Today, we’re excited to announce the public beta for Cloud Spanner, a globally distributed relational database service that lets customers have their cake and eat it too: ACID transactions and SQL semantics, without giving up horizontal scaling and high availability.

在說明裡有提到 Cloud Spanner 是做到 CAP theorem 裡面的 CP:

The purist answer is “no” because partitions can happen and in fact have happened at Google, and during some partitions, Spanner chooses C and forfeits A. It is technically a CP system.

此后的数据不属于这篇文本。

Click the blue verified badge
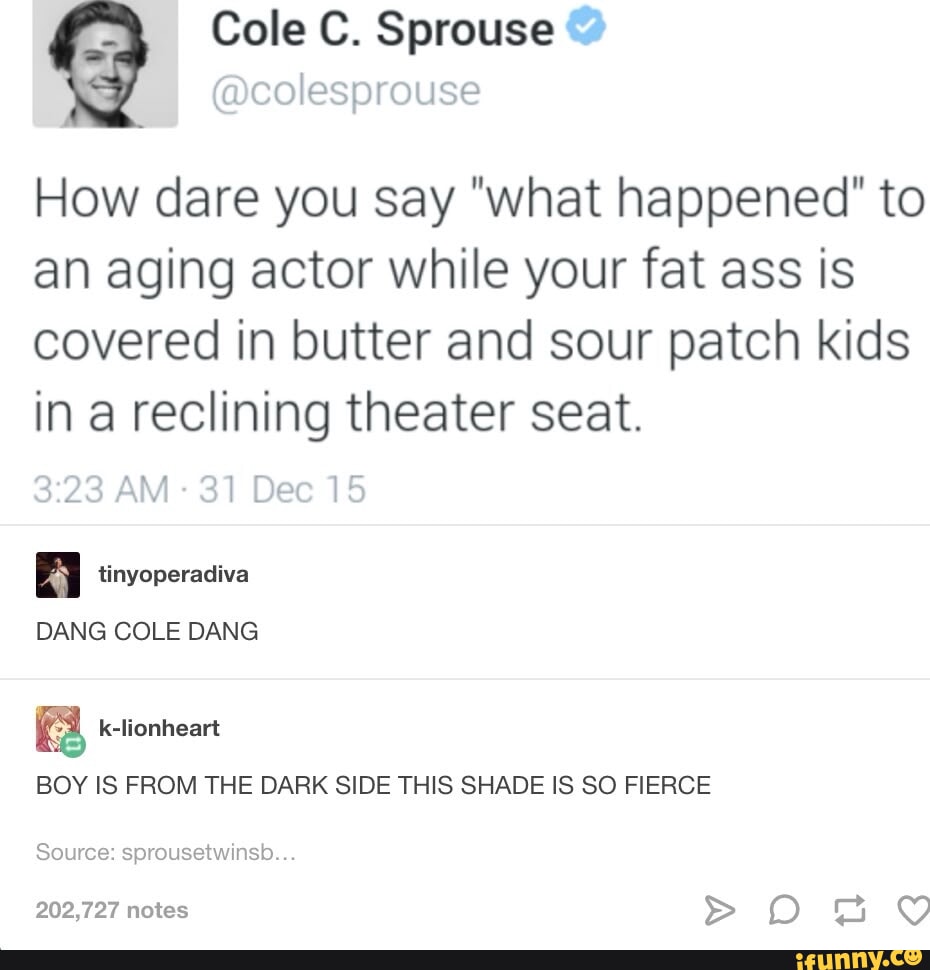This screenshot has height=970, width=930. pos(585,26)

然後把 A 拉高到使用者不會在意 downtime 的程度:

However, no system provides 100% availability, so the pragmatic question is whether or not Spanner delivers availability that is so high that most users don't worry about its outages.

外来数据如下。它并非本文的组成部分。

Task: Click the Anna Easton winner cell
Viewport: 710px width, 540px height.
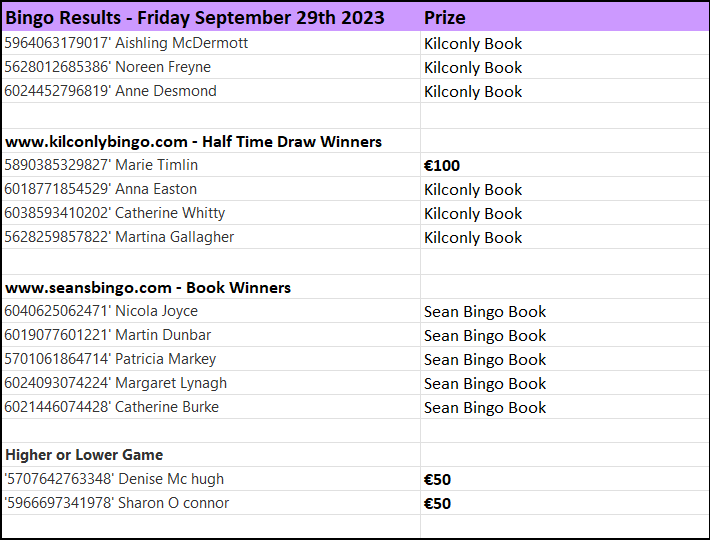Action: pos(211,189)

當然,比較讓人爭議的是 Twitter 上 Google Cloud 官方帳號的 tweet,直接講同時解決了 CAP 三個條件:

價錢不算便宜,不過對於想要找方案的人至少有選擇...

Berkeley DB 的介紹

在滿滿都是 NoSQL 的世代中,意外在「Berkeley DB: Architecture」這邊看到 Berkeley DB 的介紹...

2006 年 Berkeley DB 的公司 SleepycatOracle 收購。在收購後 Oracle 改變了 open source 授權部份,從之前的 Sleepycat License 改成了 AGPLv3

Berkeley DB 算是早期功能很完整的 database library,由於 page level locking、crash-safe 加上有 transaction,也曾經被 MySQL 拿去當作 engine,不過在 MySQL 5.1 被拔掉:「14.5 The BDB (BerkeleyDB) Storage Engine」。

文章裡講了很多底層設計上的想法 (而非單純只說明「做了什麼」),以四個面向來討論。Buffer、Lock、Log 以及 Transaction,並且圍繞著 ACID 需求討論。

算是懷念的考古文?Google 弄出來的 LevelDBFacebook 接著改善的 RocksDB 的走向也不太一樣了,現在大家對 ACID 需求因為 NoSQL 盛行的關係又重新在檢視...

關於要不要使用 MySQL 這件事情...

前陣子 ant 將在 5xRuby 演講的投影片放出來:「技術演講:淺入淺出 MySQL & PostgreSQL」,另外在 kaif.io 上也有討論:「淺入淺出 MySQL & PostgreSQL // Speaker Deck」。

而國外剛好也有好幾篇文章都在討論 MySQL (InnoDB),其中「how innodb lost its advantage」這篇講到對 InnoDB 的壓縮感到悲觀...

另外 Pinterest 的「Learn to stop using shiny new things and love MySQL」這篇的時間點感覺上就是在回應上面某些想法。

下面是我的整理 (以及想法)。

MySQLPostgreSQL 都是很成熟的 RDBMS。

如果你對其中一種有經驗,那麼就用你熟悉的 RDBMS。如果你對兩者都有經驗,那麼你就憑自己的判斷選擇。

如果都沒有經驗呢?看你身邊的人用什麼就選什麼。

我在 5xRuby 時回答的比較輕鬆,但這是很實際的回答:你既然都不會用這些進階功能,那麼兩套其實對你都差不多。選一個可以問的到答案的就好。

反正真的夠大的時候,拿錢出來總是有方案可以解決問題。初期把力氣花在怎麼搞定產品吧,如果你不熟悉,這通常都不是你在這個時間應該花時間去研究的問題。